## Required work
Once more, print the records exactly as given.

## Provided records
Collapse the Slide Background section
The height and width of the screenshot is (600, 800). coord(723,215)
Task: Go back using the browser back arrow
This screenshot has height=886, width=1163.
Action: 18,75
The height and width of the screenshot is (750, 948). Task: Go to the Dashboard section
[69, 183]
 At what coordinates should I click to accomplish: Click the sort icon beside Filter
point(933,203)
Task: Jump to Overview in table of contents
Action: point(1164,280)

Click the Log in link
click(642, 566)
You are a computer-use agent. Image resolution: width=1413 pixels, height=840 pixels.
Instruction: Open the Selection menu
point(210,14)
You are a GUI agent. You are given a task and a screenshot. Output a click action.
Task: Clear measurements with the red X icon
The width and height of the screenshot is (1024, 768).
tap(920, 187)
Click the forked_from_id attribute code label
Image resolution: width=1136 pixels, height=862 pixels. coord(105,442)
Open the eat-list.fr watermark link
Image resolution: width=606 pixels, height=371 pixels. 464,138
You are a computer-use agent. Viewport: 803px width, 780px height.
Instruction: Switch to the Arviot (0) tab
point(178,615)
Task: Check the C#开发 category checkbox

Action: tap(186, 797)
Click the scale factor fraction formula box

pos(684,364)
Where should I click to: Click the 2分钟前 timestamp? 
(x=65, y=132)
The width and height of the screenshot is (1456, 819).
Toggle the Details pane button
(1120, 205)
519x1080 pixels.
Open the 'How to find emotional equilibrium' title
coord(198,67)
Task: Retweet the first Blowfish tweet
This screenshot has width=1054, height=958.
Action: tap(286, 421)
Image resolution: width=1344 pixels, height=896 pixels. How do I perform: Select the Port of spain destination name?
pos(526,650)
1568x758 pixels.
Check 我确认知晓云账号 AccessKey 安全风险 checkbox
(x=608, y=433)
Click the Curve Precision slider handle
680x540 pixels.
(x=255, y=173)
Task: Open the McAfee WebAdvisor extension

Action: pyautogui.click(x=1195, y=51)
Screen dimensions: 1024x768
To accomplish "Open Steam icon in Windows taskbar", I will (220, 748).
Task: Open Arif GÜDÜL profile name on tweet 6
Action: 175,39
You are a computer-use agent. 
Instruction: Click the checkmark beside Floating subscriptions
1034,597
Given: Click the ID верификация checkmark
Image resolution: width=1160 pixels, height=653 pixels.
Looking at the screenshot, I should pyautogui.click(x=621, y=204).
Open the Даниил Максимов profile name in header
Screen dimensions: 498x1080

## Answer box
Collapse the Slide Background section
The height and width of the screenshot is (600, 800). coord(723,215)
Task: Go back using the browser back arrow
This screenshot has height=886, width=1163.
Action: 18,75
The height and width of the screenshot is (750, 948). Task: Go to the Dashboard section
[69, 183]
 At what coordinates should I click to accomplish: Click the sort icon beside Filter
point(933,203)
Task: Jump to Overview in table of contents
Action: point(1164,280)

Click the Log in link
click(642, 566)
You are a computer-use agent. Image resolution: width=1413 pixels, height=840 pixels.
Instruction: Open the Selection menu
point(210,14)
You are a GUI agent. You are given a task and a screenshot. Output a click action.
Task: Clear measurements with the red X icon
The width and height of the screenshot is (1024, 768).
tap(920, 187)
Click the forked_from_id attribute code label
Image resolution: width=1136 pixels, height=862 pixels. coord(105,442)
Open the eat-list.fr watermark link
Image resolution: width=606 pixels, height=371 pixels. 464,138
You are a computer-use agent. Viewport: 803px width, 780px height.
Instruction: Switch to the Arviot (0) tab
point(178,615)
Task: Check the C#开发 category checkbox

Action: tap(186, 797)
Click the scale factor fraction formula box

pos(684,364)
Where should I click to: Click the 2分钟前 timestamp? 
(x=65, y=132)
The width and height of the screenshot is (1456, 819).
Toggle the Details pane button
(1120, 205)
519x1080 pixels.
Open the 'How to find emotional equilibrium' title
coord(198,67)
Task: Retweet the first Blowfish tweet
This screenshot has width=1054, height=958.
Action: tap(286, 421)
Image resolution: width=1344 pixels, height=896 pixels. How do I perform: Select the Port of spain destination name?
pos(526,650)
1568x758 pixels.
Check 我确认知晓云账号 AccessKey 安全风险 checkbox
(x=608, y=433)
Click the Curve Precision slider handle
680x540 pixels.
(x=255, y=173)
Task: Open the McAfee WebAdvisor extension

Action: pyautogui.click(x=1195, y=51)
Screen dimensions: 1024x768
To accomplish "Open Steam icon in Windows taskbar", I will (220, 748).
Task: Open Arif GÜDÜL profile name on tweet 6
Action: 175,39
You are a computer-use agent. 
Instruction: Click the checkmark beside Floating subscriptions
1034,597
Given: Click the ID верификация checkmark
Image resolution: width=1160 pixels, height=653 pixels.
Looking at the screenshot, I should pyautogui.click(x=621, y=204).
Open the Даниил Максимов profile name in header
Screen dimensions: 498x1080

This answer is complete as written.